Specifically, it measures the time during which tasks are in progress. If tasks are properly divided, Cycle Time should become constant, providing a reason to assess the development capacity and stability of the development process.

I learned about this metric for the first time during this research, but there are many sites dealing with it, and it seems to be a common one.

The diagram below is quoted from "Main Agile Software Development Metrics and KPIs". It represents average, rolling average, standard deviation, and cycle time all in one diagram.

A short cycle time indicates not only a high development capability, but also possibly results from the quality and effectiveness of the work processes, such as reduced rework due to quality issues, shorter wait times for tasks, and fewer context switches. On the contrary, deterioration in Cycle Time is also considered as a sign of potential issues with quality or processes.

Cycle Time aims to achieve "stability" and a "gradual reduction." There also seem to be cases where tasks for implementation and defect remediation are measured separately.

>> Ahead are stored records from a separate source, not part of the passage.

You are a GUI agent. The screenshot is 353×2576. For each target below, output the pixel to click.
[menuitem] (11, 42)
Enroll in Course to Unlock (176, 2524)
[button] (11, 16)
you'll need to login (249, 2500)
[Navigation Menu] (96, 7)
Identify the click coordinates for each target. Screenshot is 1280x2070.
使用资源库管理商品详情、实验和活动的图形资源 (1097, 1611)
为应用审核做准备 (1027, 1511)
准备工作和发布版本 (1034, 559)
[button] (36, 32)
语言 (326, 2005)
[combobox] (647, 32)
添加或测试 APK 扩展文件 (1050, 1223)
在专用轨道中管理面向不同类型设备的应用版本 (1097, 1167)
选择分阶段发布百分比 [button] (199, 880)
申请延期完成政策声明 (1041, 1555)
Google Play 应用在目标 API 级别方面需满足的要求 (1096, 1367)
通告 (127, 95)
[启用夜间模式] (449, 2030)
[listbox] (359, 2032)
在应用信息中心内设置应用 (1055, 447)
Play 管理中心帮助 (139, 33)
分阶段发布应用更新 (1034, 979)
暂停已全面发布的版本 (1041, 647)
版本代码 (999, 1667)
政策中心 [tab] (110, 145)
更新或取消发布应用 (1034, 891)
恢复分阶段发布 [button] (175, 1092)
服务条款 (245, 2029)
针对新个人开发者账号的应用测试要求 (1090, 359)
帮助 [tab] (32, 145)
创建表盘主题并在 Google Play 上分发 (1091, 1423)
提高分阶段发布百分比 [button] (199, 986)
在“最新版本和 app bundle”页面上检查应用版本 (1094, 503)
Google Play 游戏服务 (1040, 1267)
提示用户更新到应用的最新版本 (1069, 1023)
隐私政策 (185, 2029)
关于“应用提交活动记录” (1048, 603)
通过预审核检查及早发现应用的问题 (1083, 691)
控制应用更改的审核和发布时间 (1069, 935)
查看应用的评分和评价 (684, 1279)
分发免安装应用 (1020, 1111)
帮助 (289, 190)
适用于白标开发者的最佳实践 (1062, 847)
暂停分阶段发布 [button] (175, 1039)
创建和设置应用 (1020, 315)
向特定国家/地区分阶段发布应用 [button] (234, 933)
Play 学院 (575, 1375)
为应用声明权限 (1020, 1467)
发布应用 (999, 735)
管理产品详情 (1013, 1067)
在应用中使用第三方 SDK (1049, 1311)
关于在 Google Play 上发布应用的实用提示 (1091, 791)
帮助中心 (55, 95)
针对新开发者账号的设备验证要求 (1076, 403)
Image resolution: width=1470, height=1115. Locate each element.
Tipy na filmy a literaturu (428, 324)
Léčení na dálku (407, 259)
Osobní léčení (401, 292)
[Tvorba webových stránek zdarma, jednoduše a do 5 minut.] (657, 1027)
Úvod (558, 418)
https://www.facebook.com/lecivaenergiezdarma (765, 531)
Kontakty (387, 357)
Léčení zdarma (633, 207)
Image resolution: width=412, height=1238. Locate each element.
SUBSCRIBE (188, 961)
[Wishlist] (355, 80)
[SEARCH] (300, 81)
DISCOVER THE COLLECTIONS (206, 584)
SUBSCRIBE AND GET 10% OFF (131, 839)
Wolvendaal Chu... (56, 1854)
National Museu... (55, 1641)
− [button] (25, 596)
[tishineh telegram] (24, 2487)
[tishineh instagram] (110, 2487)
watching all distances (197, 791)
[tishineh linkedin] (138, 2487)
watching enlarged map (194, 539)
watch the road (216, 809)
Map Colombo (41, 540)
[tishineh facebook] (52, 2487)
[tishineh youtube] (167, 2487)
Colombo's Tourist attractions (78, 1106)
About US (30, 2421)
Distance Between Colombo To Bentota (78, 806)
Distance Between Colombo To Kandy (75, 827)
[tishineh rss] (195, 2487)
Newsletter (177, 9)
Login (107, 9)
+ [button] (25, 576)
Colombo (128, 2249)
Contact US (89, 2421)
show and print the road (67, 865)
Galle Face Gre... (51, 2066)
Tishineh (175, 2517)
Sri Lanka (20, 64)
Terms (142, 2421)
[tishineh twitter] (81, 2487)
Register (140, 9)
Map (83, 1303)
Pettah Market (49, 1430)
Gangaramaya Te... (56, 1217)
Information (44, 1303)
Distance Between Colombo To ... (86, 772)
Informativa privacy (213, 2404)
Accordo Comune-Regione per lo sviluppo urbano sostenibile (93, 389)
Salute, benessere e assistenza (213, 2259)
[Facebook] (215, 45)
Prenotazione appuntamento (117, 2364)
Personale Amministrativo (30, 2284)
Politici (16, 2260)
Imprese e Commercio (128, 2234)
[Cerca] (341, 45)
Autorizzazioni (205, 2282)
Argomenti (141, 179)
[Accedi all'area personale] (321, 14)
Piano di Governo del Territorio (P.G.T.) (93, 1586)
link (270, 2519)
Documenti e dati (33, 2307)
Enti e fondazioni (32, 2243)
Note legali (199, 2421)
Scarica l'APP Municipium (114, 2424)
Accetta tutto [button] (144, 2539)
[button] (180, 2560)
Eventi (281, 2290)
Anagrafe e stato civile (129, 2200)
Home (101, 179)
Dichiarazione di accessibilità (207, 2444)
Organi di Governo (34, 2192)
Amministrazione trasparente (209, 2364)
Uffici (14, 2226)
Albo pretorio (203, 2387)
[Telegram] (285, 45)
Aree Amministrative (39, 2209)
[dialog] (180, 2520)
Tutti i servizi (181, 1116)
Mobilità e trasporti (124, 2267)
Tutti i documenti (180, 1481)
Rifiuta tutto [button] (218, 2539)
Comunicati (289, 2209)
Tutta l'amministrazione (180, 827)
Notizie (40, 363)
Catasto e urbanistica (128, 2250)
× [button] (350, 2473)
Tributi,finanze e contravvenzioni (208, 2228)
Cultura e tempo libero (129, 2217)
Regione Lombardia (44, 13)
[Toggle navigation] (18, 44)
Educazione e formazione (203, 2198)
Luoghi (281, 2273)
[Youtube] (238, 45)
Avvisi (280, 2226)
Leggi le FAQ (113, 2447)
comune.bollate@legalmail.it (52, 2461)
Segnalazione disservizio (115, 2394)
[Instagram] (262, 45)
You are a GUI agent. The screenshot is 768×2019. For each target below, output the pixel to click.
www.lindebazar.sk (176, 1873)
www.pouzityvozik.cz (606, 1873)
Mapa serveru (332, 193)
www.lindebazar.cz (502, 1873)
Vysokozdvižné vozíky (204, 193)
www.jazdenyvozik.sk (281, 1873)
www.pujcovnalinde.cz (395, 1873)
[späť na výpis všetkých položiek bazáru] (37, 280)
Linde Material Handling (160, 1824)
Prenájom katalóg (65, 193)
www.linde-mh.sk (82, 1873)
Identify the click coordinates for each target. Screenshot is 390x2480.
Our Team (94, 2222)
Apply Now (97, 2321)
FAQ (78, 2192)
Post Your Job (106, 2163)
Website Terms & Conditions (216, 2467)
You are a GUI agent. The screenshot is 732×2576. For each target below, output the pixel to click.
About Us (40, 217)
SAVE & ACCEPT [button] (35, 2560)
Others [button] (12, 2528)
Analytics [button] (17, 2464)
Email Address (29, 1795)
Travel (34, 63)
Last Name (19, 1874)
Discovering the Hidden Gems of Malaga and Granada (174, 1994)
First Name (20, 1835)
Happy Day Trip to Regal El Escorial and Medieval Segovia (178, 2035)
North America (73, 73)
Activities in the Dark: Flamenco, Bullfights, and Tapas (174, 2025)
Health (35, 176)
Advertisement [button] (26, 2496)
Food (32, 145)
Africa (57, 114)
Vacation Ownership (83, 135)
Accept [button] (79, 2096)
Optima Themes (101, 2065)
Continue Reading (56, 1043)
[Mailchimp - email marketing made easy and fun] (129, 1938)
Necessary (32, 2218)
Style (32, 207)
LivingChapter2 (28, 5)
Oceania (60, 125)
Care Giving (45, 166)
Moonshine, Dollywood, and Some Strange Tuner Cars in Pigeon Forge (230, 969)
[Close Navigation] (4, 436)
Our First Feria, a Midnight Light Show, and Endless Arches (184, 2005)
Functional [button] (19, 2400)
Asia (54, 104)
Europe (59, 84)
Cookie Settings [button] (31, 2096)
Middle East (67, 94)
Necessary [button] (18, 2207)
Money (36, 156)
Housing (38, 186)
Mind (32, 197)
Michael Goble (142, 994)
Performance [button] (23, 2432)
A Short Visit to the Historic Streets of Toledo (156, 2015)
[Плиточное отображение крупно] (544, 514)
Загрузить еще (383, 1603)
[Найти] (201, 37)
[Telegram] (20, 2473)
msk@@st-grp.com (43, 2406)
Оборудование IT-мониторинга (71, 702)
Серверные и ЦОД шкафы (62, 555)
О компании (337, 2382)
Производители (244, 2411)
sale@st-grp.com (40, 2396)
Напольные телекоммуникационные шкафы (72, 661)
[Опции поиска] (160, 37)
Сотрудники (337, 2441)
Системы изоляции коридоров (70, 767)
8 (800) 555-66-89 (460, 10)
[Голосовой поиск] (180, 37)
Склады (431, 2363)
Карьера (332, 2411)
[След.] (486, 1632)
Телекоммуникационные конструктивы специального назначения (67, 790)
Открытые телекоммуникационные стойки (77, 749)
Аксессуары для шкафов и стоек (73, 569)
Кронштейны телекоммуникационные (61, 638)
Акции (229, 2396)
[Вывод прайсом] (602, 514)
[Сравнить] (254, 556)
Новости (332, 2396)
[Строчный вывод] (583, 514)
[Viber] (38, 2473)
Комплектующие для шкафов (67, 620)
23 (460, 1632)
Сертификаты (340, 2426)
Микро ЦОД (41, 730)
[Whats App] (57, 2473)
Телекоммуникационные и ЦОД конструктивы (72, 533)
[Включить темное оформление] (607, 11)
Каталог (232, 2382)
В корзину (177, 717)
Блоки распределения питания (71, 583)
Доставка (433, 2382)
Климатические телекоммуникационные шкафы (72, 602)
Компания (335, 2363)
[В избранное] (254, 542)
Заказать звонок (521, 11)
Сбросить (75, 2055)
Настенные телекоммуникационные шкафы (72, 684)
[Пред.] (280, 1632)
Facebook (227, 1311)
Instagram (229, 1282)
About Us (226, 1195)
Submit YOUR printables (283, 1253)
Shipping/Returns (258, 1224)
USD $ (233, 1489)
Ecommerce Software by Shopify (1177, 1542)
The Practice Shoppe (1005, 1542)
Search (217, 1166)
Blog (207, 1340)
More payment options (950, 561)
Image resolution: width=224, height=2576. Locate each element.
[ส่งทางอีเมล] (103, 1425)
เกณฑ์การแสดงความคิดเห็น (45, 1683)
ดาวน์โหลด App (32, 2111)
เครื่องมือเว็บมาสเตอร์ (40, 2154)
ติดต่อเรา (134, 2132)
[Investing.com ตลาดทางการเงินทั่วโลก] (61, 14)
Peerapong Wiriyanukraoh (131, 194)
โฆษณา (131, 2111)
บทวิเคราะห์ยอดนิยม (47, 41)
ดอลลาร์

Mean Time to Repair (MTTR)

Average time to repair defects, calculated by Number of Defects / Coding Time for Remediation.

MTTR (Mean Time To Repair) is a well-known indicator that represents the maintainability of computer systems. It is used to measure the efficiency of the development team.

Here, it is categorized under "development capability," but it could also be considered as the possibility of a seamless process from issue detection to cause identification, repair, and testing, as well as highly maintainable products for which cause identification and repairs are easy.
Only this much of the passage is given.